As a writer, what interests you so much about how communities foster prejudice?

We are hard-wired to favour those we perceive as part of our ‘in group’ – an impulse that served us well from an evolutionary perspective, but which trips us up now. We’ve seen the effects this has had recently in the UK and the USA and it’s clear that it’s enormously destructive to demonise the ‘out group’ whether the division is by religion, race, class, generation, politcal persuasion or any other measure. Proximity and personal interactions are powerful tools against prejudice and I think that society, at its best, can foster acceptance and mutual understanding. I hope my book shows that beginning to happen.

The protagonist of this story is an ornithologist named Heico. What’s your favourite and least favourite thing about him?

I think it’s hard to see your own characters objectively but I like his commitment to his cause and I think he’s charming and genuinely wants the best outcome to the conflict, it’s just that he’s equally certain he knows what that is. And that’s my least favourite thing about him: he has a sense of superiority and tendency to self-righteousness that sometimes gets in the way.

Heico has something of a counterpoint in the character of Nahla, a new arrival to Australia who works as his house cleaner. How did Nahla’s character come about?

As Heico’s narrative took shape, the manuscript seemed to need a character who felt an equivalent personal investment in the mosque development. In many ways Nahla’s experiences echo my own in the years the book is set: I was living in a new country, where I didn’t speak the language or understand the culture, and I knew almost no one. But for me, my religion and my skin colour never presented any issues. Nahla faces additional challenges in settling in – not least of which is the controversy about the proposed mosque which she feels, once built, will give her a sense of real belonging in the community.

This is your debut novel (congratulations!). How did you come to be a writer?

I’ve been a writer – in the sense that I have loved writing –  since I was a kid. I think on some level I thought I had to have permission to be a writer, so after university I stopped writing for a while. I returned to writing in my late twenties after losing a job. It’s been a slow road (that was 15 years – and a number of discarded manuscripts –  ago) but I began having a few successes with my writing not long after I moved back to Australia. Then I got the chance to do a PhD in Creative Writing – and that’s when I wrote “The Price of Two Sparrows”.
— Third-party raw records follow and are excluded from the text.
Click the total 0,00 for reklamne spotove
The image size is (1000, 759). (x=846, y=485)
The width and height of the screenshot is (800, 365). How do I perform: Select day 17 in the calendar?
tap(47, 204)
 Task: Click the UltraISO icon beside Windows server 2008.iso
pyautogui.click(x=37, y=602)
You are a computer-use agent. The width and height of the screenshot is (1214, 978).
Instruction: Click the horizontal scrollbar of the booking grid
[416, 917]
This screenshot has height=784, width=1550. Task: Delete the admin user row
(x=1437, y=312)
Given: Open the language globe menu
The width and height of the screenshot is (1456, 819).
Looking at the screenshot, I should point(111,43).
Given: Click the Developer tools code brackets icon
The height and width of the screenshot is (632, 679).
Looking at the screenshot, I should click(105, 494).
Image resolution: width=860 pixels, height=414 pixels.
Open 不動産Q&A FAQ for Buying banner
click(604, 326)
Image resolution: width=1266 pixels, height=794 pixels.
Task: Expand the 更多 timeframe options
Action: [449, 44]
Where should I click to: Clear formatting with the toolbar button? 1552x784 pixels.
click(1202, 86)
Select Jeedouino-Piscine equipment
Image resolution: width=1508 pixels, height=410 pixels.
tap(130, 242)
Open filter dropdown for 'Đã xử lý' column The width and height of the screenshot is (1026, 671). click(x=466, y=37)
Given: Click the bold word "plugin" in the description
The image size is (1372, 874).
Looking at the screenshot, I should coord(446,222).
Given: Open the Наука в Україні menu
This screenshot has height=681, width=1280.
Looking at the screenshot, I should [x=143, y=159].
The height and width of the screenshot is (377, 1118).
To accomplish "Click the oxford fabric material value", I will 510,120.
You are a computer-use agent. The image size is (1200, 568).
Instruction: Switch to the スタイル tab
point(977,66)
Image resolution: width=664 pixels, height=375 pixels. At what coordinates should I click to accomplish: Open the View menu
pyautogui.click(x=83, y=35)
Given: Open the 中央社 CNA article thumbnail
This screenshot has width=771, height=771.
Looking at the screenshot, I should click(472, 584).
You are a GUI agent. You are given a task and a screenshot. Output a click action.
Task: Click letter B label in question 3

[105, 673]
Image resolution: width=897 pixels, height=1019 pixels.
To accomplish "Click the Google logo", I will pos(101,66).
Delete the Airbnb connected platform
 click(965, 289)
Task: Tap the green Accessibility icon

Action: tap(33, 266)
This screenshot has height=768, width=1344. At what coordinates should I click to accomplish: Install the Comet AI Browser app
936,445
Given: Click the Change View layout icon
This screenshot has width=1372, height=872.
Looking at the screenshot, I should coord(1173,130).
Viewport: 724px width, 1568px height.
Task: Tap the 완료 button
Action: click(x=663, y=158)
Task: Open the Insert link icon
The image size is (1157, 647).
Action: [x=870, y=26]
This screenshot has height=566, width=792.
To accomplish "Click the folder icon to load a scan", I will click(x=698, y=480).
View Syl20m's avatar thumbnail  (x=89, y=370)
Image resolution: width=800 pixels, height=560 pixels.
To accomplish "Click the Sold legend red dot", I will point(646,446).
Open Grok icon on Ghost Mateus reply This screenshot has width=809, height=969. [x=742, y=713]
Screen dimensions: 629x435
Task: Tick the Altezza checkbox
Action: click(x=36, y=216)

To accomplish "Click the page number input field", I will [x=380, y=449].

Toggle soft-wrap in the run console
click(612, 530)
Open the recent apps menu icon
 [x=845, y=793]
Who are the authors that inspire you the most?

Different authors inspire me in different ways and for different projects: Michelle de Kretser, Michael Mohammed Ahmad, Virginia Woolf, Zadie Smith, Kazuo Ishiguro, Tim Winton, Chimamanda Ngozi Adichie, Nadine Gordimer, George Saunders. At the moment I’m thinking a lot about Muriel Spark and Flannery O’Connor.

What is the last book you read and loved?

The Incendiaries by R. O. Kwon is very astute about religion, which I think is relatively rare in contemporary fiction. Her prose is beautiful as well. I’m also a fan of Rachel Cusk’s Outline trilogy, which strikes me as something genuinely new in the way women’s lives are narrated. The form of the narrative (including what it doesn’t contain) carries as much of the meaning as the content itself does – a really extraordinary project.

What do you hope readers will discover in The Price of Two Sparrows?

Interesting characters, a chance to think through some complexities about immigration, religion, science and the environment and hopefully an engaging story as well!

And finally, what’s up next for you?

I’m working on a novel about virtual reality and travel, which I’m looking forward to getting back to.